= Lista de tareas =
[1] Responde según la columna sobre la fe durante el Covid:
(a) ¿Qué imagen aparece en su basílica?
(b) ¿En qué mes y año ingresaron de urgencias el padre y la madre del autor, y en qué hospital?
(c) ¿Qué le enviaban sus amigos por Whatsapp?
[2] Duplica sin cambios el fragmento de la columna sobre la fe durante el Covid desde "La Virgen de la Esperanza, en su basílica. /" hasta "incertidumbre y angustia.", ambos incluidos.
[3] Completa el tramo siguiente de la columna sobre la fe durante el Covid, a partir del punto en que se detiene.

= Texto del ejercicio =
┌──

Opinión | La discreción es bella

Fe

La Virgen de la Esperanza, en su basílica.

La Virgen de la Esperanza, en su basílica. / L. O.

 Esta primavera se cumplen cinco años del maldito Coronavirus, que está asociado a multitud de recuerdos nefastos, pero, en mi caso, también va de la mano uno de las experiencias de Dios más hermosas de mi vida. En marzo de 2020, mi padre y mi madre ingresaron de urgencias en el Hospital Clínico infectados con el dichoso Covid. Aquella fue seguramente la peor noche de mi vida porque sentía que la vida de mis padres era como una moneda al aire que lanzan los árbitros de fútbol. Recuerdo con emoción encontrar mi Whatsapp inundado de imágenes de nuestros Cristos y Vírgenes que me enviaban mis amigos diciéndome que rezaban a sus titulares por la salud de mis papis. Fueron horas difíciles, llenas de incertidumbre y angustia.

└──

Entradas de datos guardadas

┌──

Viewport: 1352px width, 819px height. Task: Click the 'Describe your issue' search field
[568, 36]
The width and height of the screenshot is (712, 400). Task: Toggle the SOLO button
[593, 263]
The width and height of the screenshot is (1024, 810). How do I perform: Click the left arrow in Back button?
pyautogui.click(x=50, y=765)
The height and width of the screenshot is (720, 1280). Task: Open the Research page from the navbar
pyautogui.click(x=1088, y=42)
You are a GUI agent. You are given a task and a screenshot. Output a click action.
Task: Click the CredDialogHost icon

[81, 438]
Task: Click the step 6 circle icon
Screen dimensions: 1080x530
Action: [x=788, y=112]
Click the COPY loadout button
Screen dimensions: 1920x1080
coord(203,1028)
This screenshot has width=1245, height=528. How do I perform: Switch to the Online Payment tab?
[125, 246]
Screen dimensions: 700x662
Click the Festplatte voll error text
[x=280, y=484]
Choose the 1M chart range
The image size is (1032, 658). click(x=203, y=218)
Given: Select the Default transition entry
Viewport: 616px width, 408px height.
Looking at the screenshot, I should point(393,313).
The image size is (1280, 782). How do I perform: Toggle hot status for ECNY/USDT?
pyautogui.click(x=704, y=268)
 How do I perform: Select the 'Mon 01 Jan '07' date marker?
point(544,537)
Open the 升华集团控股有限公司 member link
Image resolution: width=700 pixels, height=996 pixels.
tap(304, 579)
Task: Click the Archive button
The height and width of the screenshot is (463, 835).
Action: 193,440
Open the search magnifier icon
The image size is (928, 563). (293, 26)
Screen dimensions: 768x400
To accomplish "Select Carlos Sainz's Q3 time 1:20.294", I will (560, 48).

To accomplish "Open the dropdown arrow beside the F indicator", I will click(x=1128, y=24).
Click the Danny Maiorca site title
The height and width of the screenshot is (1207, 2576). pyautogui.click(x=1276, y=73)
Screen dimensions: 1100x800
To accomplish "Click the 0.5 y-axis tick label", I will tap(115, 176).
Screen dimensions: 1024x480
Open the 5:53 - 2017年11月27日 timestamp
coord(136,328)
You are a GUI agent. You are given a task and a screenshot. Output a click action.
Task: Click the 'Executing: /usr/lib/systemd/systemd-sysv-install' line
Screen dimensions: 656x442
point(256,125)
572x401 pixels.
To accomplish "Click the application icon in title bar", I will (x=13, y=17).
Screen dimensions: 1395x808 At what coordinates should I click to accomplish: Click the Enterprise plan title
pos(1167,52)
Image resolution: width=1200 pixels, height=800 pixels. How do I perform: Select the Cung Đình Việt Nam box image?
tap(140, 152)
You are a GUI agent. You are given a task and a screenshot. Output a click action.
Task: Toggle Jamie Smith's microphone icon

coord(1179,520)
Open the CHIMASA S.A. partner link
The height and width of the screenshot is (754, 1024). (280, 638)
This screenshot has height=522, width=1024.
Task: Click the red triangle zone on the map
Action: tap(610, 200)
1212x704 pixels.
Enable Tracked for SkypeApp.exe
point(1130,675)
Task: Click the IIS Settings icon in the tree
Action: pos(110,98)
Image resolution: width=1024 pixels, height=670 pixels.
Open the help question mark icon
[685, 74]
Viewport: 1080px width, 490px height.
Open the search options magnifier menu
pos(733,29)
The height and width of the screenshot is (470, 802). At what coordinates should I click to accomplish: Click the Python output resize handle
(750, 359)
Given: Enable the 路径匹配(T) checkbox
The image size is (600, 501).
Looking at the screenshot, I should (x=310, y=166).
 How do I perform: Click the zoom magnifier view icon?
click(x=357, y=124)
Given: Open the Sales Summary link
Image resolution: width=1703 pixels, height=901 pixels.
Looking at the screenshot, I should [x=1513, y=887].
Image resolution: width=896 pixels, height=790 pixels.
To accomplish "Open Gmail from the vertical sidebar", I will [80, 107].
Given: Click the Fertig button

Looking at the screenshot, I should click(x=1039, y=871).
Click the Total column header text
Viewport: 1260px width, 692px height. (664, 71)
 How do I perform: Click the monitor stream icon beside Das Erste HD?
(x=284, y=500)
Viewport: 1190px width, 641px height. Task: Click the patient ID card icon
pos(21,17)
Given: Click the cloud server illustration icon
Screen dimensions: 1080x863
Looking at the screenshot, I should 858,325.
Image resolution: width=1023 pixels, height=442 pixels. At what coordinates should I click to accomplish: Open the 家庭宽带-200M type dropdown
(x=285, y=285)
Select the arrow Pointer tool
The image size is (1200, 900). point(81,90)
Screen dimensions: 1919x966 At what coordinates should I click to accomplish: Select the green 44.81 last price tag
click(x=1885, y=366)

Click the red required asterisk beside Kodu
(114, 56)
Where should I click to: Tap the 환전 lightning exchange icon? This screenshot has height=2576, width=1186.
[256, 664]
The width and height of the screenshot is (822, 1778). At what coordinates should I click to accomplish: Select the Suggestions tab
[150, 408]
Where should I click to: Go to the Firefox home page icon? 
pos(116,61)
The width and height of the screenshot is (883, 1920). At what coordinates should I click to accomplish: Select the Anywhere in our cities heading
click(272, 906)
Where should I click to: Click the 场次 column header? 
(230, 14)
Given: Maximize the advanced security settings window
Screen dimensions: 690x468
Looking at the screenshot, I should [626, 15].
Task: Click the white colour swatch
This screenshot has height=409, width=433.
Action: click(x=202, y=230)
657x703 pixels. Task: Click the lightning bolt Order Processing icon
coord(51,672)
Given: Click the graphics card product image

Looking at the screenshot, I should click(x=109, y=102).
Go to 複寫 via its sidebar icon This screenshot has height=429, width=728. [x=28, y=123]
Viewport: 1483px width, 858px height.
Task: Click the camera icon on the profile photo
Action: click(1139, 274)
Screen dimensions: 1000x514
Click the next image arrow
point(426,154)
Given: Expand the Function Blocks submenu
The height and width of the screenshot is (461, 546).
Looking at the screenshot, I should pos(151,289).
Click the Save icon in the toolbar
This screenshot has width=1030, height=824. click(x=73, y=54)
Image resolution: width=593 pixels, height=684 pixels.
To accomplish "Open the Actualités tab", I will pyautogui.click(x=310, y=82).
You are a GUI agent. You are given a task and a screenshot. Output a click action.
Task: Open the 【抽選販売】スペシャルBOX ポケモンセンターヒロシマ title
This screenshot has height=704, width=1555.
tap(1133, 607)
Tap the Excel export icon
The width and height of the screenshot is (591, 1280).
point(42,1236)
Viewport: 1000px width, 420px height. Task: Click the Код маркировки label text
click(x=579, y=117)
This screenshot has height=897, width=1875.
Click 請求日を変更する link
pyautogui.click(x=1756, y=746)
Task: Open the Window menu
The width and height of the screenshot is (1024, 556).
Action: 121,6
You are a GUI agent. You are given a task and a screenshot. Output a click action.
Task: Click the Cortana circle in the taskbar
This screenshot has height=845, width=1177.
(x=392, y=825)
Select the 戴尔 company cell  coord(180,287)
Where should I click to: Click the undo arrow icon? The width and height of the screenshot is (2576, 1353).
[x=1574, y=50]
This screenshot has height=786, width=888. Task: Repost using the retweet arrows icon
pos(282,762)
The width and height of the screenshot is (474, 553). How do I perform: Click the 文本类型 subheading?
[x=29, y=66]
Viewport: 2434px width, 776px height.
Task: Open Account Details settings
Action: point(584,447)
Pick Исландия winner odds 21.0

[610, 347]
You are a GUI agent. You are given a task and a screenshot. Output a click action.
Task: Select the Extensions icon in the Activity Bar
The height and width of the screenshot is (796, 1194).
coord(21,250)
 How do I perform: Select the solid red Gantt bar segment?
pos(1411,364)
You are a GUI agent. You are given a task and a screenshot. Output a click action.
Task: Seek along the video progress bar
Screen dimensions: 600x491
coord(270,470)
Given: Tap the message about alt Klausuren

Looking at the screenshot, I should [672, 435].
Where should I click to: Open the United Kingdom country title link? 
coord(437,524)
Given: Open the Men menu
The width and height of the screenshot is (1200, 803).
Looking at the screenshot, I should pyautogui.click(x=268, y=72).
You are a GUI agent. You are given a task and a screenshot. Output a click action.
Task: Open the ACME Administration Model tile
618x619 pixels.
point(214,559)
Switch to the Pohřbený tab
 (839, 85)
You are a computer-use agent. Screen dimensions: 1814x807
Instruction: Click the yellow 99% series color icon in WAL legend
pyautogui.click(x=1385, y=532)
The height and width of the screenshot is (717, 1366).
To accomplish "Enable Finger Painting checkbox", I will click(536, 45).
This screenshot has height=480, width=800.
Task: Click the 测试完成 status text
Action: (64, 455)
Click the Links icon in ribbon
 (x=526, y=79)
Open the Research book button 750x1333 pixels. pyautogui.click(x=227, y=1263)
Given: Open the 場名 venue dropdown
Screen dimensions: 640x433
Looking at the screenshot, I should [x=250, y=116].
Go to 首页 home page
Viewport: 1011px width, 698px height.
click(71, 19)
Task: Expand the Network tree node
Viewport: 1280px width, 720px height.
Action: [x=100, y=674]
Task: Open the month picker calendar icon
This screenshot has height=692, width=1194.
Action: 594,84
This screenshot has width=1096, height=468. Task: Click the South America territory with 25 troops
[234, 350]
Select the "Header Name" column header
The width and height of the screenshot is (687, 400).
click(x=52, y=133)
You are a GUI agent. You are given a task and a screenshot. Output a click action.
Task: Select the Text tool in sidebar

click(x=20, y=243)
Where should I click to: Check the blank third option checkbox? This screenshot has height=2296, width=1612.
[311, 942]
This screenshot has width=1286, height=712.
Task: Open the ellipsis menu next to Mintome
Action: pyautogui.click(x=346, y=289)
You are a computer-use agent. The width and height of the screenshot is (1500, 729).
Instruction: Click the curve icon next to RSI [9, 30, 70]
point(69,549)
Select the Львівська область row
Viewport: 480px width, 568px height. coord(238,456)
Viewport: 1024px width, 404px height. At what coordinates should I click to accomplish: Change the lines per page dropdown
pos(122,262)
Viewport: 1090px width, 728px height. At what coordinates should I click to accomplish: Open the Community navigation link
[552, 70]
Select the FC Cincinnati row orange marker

└──

= Resultados =
[1]
(a) La Virgen de la Esperanza.
(b) En marzo de 2020, en el Hospital Clínico.
(c) Imágenes de sus Cristos y Vírgenes, diciéndole que rezaban a sus titulares por la salud de sus padres.

[2]
La Virgen de la Esperanza, en su basílica. / L. O.

 Esta primavera se cumplen cinco años del maldito Coronavirus, que está asociado a multitud de recuerdos nefastos, pero, en mi caso, también va de la mano uno de las experiencias de Dios más hermosas de mi vida. En marzo de 2020, mi padre y mi madre ingresaron de urgencias en el Hospital Clínico infectados con el dichoso Covid. Aquella fue seguramente la peor noche de mi vida porque sentía que la vida de mis padres era como una moneda al aire que lanzan los árbitros de fútbol. Recuerdo con emoción encontrar mi Whatsapp inundado de imágenes de nuestros Cristos y Vírgenes que me enviaban mis amigos diciéndome que rezaban a sus titulares por la salud de mis papis. Fueron horas difíciles, llenas de incertidumbre y angustia.

[3]
Y recuerdo como si fuera ayer la primera llamada telefónica a mis padres. Fue unos cuantos días después del ingreso. Entonces, la situación estaba más o menos controlada. Más o menos. No se me olvidará jamás la respuesta de mi padre a la primera pregunta de “¿Cómo estás?”. Mi padre, con un hilillo endeble de voz que me provocó más inquietud que calma -jamás lo había escuchado tan frágil-, me respondió: “Bien, bien, estoy bien. Oye, hay que darle las gracias a tus amigos M. y C. que han estado todas las noches enviándome por mensaje directo de Twitter una foto con el cirio de la Esperanza, que encendían para pedir nos nosotros”. Esas fueron las primeras palabras que escuché por la boca de mi padre tras la hospitalización. Yo no sabía muy bien a qué fotos se refería porque recuerdo que esos días no conté nada a casi nadie y no estaba pendiente del móvil, pero no pude evitar emocionarme al conocer ese gesto tan hondo y tan sincero.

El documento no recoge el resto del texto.